Esta vez Sophie fue enfática.

—Detén el auto… ¡Detenlo! —gritó, saltando para volver a su asiento y tomando a Marco del hombro—. ¡Para, Marco, para!

Él la miró con incredulidad.

¡Por supuesto que no!

Sophie, enojada, se cansó de ser la sutil del grupo.

¡Dije que te detuvieras… ya!

No lo pensó. Cargó su cuerpo sobre él, perdiendo el equilibrio, mientras se las arreglaba para empujar el pedal del freno con su tacón izquierdo. La fuerza de la contención tiró a Cal hacia delante y cayó en la falda de la perito, no sin antes golpear su cabeza en el tablero. El eco del chirrido hizo que el oído lastimado de Deutiers diera una nueva punzada, pero obvió el dolor. Ayudó al fotógrafo a reponerse y elevó la mirada. Sintió su mano adherirse grasosamente al caucho del volante por el sudor.

—¡Los perdimos! —gritó Feliciano, empujando a Sophie de vuelta a su asiento sin mucha delicadeza. Uno de los focos del auto parpadeaba. El otro apenas alumbraba unos metros hacia delante—. ¡¿Estás loca?! ¡Nunca estuvimos tan cerca!
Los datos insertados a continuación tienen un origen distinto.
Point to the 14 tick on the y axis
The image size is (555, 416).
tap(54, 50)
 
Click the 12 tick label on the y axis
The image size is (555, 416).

Ella, aún jadeante, clavó en él una mirada que intentaba alejar el miedo para dar paso a la determinación. Con el pulso impropio de una experta en análisis de autopsias —pero aceptable por no ser ni médico ni cirujano— levantó un brazo y apuntó hacia la noche a espaldas del inspector.

—Mira… —balbuceó.

Perturbado, prefería seguir insultándola que tomarla en cuenta, pero optó por no meditarlo demasiado y volteó con dificultad. Quitó el sudor de su frente, salió del auto a tropezones y pestañeó hasta ver con claridad.

Entonces lo vio. Era un rectángulo, de no más de un metro por lado, ajado por los años y la crudeza del clima. Colgaba de un injerto metálico sobre un magnífico y anciano roble, a la altura de dos hombres, y los arbustos aledaños lo camuflaban entre sus ramas, provocando un agudo sonido de latón en movimiento. Hubiera sido casi imposible de advertir, si no fuera por las letras pintadas de amarillo refulgente, detalle característico de las señalizaciones de tránsito en localidades con presencia de nevadas.

—«Bienvenidos a Puerto Fake, 1 km» —leyó Cal, atónito, asomando la mitad de su cuerpo tras el asiento del conductor.

Ninguno de los tres quiso decir nada más. La brisa helada indicaba el camino.